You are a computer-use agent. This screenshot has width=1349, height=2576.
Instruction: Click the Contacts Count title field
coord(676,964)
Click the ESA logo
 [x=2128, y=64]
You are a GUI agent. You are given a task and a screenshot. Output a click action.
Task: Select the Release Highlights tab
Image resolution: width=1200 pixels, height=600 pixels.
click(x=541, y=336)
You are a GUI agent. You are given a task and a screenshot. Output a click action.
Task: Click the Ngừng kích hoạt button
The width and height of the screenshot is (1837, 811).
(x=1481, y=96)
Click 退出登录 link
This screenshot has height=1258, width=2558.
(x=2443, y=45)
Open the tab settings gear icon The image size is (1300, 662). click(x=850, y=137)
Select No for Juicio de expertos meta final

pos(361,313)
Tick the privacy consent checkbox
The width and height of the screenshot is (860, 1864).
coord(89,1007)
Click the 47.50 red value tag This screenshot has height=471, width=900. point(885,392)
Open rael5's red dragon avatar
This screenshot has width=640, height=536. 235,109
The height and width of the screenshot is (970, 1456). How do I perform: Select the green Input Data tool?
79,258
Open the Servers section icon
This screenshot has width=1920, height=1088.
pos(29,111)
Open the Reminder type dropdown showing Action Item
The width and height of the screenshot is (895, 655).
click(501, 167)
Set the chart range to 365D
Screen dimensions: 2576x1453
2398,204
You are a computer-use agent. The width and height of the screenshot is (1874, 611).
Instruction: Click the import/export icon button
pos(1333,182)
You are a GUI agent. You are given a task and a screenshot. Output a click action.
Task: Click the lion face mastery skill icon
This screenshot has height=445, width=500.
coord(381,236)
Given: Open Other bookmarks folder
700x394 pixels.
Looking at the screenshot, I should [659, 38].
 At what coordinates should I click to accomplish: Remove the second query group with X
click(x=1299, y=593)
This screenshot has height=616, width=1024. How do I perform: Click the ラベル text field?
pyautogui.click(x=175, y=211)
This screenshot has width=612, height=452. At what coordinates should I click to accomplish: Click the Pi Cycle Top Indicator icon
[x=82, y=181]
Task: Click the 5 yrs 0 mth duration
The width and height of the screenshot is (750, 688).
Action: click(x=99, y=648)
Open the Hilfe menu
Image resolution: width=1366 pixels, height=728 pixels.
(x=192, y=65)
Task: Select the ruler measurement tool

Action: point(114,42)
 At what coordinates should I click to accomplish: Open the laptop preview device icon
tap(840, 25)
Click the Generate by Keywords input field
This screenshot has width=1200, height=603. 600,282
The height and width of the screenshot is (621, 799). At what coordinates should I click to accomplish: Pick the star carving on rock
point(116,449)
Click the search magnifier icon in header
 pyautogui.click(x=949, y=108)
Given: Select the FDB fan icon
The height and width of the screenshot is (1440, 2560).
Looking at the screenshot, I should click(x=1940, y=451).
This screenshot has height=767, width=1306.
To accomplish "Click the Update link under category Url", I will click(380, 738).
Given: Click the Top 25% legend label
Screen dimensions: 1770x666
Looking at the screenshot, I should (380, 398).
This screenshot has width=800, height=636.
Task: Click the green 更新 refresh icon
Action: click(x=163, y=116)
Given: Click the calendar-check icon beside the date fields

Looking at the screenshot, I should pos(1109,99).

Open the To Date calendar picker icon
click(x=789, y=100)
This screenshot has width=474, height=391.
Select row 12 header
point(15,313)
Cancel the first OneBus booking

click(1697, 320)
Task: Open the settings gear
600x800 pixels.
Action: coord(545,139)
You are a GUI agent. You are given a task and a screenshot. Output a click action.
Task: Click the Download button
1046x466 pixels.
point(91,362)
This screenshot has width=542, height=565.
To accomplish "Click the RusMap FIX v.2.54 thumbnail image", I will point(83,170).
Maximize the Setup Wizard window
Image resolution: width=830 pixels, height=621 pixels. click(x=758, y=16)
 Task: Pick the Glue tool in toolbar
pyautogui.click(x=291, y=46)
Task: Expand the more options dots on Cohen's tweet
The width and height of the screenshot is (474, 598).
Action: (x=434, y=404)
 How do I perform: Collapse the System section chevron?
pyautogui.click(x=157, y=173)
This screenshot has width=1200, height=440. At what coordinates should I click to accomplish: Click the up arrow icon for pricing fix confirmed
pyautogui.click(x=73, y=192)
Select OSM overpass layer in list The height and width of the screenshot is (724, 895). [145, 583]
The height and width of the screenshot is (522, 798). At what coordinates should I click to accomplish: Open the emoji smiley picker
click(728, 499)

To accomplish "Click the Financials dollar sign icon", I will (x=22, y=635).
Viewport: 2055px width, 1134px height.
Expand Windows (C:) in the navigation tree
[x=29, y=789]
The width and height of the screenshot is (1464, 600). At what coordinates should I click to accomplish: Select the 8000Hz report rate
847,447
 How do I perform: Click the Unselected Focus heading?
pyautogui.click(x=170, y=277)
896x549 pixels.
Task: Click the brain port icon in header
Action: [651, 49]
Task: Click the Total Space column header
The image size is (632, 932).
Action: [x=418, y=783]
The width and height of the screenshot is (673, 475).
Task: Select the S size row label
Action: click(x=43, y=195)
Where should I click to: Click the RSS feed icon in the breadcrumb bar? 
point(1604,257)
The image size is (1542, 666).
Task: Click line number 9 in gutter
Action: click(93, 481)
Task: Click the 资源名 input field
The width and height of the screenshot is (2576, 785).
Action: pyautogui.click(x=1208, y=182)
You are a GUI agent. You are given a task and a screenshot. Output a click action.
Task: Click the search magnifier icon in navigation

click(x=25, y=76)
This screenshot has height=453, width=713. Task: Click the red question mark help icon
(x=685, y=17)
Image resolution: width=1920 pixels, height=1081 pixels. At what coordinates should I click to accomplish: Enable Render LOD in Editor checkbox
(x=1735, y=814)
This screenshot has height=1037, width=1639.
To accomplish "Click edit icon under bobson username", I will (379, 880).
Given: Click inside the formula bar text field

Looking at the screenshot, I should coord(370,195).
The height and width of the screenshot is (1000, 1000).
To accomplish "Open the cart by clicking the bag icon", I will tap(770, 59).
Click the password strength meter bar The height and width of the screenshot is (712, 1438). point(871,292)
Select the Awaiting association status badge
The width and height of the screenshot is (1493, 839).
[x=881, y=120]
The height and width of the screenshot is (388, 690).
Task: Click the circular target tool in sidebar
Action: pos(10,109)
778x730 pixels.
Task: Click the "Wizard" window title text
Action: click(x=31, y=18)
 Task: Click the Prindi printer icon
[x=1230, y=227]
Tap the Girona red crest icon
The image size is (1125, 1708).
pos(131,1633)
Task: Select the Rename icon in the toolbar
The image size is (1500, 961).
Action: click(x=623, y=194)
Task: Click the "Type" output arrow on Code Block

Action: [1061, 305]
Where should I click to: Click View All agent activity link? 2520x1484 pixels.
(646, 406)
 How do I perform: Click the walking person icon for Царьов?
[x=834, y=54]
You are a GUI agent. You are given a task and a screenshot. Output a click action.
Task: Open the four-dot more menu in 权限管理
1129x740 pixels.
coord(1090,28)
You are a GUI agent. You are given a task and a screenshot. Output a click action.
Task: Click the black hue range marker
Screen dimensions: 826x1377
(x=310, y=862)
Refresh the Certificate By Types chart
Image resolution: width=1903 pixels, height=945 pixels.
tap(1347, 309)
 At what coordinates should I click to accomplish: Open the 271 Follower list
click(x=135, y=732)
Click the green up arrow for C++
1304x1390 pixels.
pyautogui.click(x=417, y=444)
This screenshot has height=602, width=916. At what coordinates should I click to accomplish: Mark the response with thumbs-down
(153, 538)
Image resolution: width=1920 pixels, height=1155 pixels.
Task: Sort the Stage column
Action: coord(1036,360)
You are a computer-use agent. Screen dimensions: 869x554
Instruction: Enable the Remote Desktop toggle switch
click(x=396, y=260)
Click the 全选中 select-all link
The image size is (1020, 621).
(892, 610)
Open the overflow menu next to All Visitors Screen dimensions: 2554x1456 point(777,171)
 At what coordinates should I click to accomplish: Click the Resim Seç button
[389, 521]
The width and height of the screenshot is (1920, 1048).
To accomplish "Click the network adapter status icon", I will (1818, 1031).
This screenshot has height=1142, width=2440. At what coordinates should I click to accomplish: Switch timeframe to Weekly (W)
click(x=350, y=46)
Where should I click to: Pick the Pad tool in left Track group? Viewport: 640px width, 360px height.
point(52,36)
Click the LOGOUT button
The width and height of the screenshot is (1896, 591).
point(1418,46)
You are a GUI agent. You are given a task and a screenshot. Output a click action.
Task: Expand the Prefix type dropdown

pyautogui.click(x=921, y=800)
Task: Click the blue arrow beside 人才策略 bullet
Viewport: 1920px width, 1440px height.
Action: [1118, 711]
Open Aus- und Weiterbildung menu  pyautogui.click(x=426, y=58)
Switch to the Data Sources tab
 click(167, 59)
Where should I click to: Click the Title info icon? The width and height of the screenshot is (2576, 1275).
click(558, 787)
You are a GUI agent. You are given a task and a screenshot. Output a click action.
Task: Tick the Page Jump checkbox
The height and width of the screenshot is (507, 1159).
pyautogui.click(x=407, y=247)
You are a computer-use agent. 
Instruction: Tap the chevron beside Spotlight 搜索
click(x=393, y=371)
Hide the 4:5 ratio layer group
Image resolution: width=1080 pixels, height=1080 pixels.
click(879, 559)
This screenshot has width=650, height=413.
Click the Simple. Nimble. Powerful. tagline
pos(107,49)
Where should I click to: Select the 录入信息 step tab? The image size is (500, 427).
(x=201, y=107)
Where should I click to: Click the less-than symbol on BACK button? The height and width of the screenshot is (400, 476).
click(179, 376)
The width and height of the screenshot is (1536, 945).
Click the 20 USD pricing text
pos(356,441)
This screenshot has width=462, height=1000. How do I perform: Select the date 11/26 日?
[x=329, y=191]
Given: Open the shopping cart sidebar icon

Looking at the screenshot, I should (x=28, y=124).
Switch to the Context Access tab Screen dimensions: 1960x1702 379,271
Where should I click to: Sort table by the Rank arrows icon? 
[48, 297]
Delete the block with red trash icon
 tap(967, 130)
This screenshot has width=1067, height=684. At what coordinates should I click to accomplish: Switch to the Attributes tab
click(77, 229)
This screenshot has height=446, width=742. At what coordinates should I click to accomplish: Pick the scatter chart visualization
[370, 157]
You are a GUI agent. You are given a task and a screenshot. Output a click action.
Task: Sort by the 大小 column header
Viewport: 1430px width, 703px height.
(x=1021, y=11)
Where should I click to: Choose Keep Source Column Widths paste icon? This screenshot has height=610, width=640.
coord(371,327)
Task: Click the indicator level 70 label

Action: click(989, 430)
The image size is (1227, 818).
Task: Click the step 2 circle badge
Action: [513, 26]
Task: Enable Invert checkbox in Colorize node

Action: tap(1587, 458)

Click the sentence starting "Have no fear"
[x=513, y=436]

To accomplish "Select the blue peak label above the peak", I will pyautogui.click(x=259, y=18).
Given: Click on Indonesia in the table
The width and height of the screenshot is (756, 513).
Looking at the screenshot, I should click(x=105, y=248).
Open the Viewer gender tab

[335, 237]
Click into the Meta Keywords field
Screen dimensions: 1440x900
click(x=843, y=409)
☆ ☆ ☆ ☆ ☆
DIRECTIONS FOR THIS TASK
Copy out everything from the line containing "This screenshot has height=767, width=1306." down to the line containing "Select OSM overpass", both included, reproducing each line without changes.

SOLUTION
This screenshot has height=767, width=1306.
To accomplish "Click the Update link under category Url", I will click(380, 738).
Given: Click the Top 25% legend label
Screen dimensions: 1770x666
Looking at the screenshot, I should (380, 398).
This screenshot has width=800, height=636.
Task: Click the green 更新 refresh icon
Action: click(x=163, y=116)
Given: Click the calendar-check icon beside the date fields

Looking at the screenshot, I should pos(1109,99).

Open the To Date calendar picker icon
click(x=789, y=100)
This screenshot has width=474, height=391.
Select row 12 header
point(15,313)
Cancel the first OneBus booking

click(1697, 320)
Task: Open the settings gear
600x800 pixels.
Action: coord(545,139)
You are a GUI agent. You are given a task and a screenshot. Output a click action.
Task: Click the Download button
1046x466 pixels.
point(91,362)
This screenshot has width=542, height=565.
To accomplish "Click the RusMap FIX v.2.54 thumbnail image", I will point(83,170).
Maximize the Setup Wizard window
Image resolution: width=830 pixels, height=621 pixels. click(x=758, y=16)
 Task: Pick the Glue tool in toolbar
pyautogui.click(x=291, y=46)
Task: Expand the more options dots on Cohen's tweet
The width and height of the screenshot is (474, 598).
Action: (x=434, y=404)
 How do I perform: Collapse the System section chevron?
pyautogui.click(x=157, y=173)
This screenshot has width=1200, height=440. At what coordinates should I click to accomplish: Click the up arrow icon for pricing fix confirmed
pyautogui.click(x=73, y=192)
Select OSM overpass layer in list The height and width of the screenshot is (724, 895). [145, 583]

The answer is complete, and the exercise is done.